----- Excerpt provided
Edfelt archaizes modern society in a way that reminds of the Swedish poet Karlfeldt. For this purpose, Edfelt uses a traditionalistic imagery and literary allusions. From Karlfeldt’s poem “Dina ögon äro eldar” {Thy Eyes are Fires} (1901, p 50), he has borrowed intertexts for “Människa” {Human Being} (1941, p 93), where we find the woman’s burning eyes as well as the man’s urgent request for her to turn his soul on fire, but while there in Karlfeldt exists an outspoken hesita­tion (“Jag vill brinna, jag vill svalna” {I want to burn, I want to cool down}), a clear knowledge of the wasting properties of fire (“Som en höstkväll låt oss brinna” {Like an autumn night let us burn}), Edfelt’s stanzas are going more for a redeeming motive: “du av vars blodomlopp/ natten blir sommarklar” {You from whose blood circulation/ The night becomes bright as [in] summer}. According to earlier research, Karlfeldt’s use of the flame as a metaphor for love goes back to the Swedish translation of the Song of Songs (Song 6:4; cf King James, Song 6:5) in the Bible from 1703, where the bridegroom says to his beloved: “Wändt tin ögon ifrå migh, förty the giöra migh brinnande” {Turn away thine eyes from me, for they make me burn}. The unity between terrestrial and divine in Edfelt’s poem is emphasized by the heading “Human Being”.
----------
Written instruction 1 —
From the passage on Edfelt and Karlfeldt, list every English rendering that appears inside curly braces.
Written instruction 2 —
Decide whether each statement agrees with the passage on Edfelt and Karlfeldt, answering yes or no and quoting the words that settle it: (a) Karlfeldt's poem "Dina ögon äro eldar" dates from 1901. (b) Edfelt's "Människa" voices an outspoken hesitation about burning. (c) The Swedish Bible translation cited is from 1703.
Written instruction 3 —
Write the next part of the passage on Edfelt and Karlfeldt, starting after its final sentence.
----- Information supplied
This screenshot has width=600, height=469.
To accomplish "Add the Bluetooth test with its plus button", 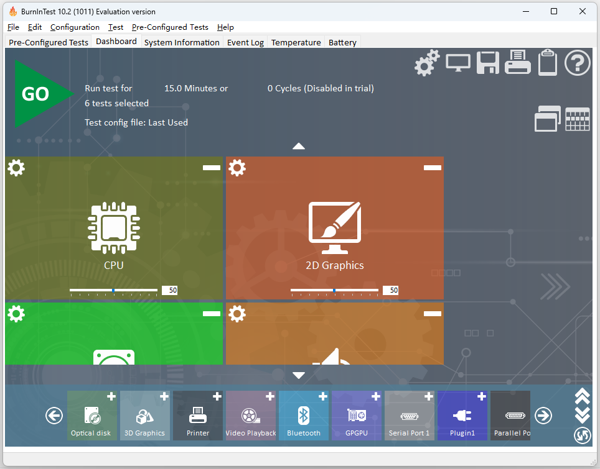I will point(322,398).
----------
Written response 1 —
- Thy Eyes are Fires
- Human Being
- I want to burn, I want to cool down
- Like an autumn night let us burn
- You from whose blood circulation/ The night becomes bright as [in] summer
- Turn away thine eyes from me, for they make me burn

Written response 2 —
(a) Yes: "“Dina ögon äro eldar” {Thy Eyes are Fires} (1901, p 50)"
(b) No: "Edfelt’s stanzas are going more for a redeeming motive"
(c) Yes: "in the Bible from 1703"

Written response 3 —
Like Dante, Edfelt sees the woman as a shimmering saint, a soul’s companion in a horrible time, where firelight in his lady’s eyes, in reach for the pilgrim, symbolizes felicity. The author of La Commedia (3, XVIII, v 20f) presumably alludes to the same Bible passage as Karlfeldt though in Vulgate’s Latin version of Canticum canticorum (“averte oculos tuos a me quia ipsi me avolare fecerunt” {turn your eyes away from me for they make me fade away}): “Volgiti e ascolta;/ che’ non pur ne’ miei occhi è paradiso” {Look around you,/ Paradise is not only in my eyes}, Beatrice says confronted with the pilgrim’s admiration of her appearance, and Edfelt gives her an intertextual reply.

The poet often apostrophizes dead things and abstract concepts, sometimes as a religious invocation. This is similar to Pär Lagerkvist’s expressionistic poetry and creates an animated universe. The depicted human beings are sometimes reduced to a solitary characteristic or a part of the body, possibly an influence from Swedish hymn lyrics. As in Plato’s dialogue Laws, people in Edfelt’s poetry are exposed to higher powers’ cynical game. A hand or a tool could represent God’s presence. Together with the four classical elements, this style gives a decreased and reduced impression reminding both of Baroque and modernistic poetry. At the same time, the animated landscape shows affinity with ancient topoi, Shakespeare’s dramas, Romanticist poetry and Baudelaire’s “spleen.”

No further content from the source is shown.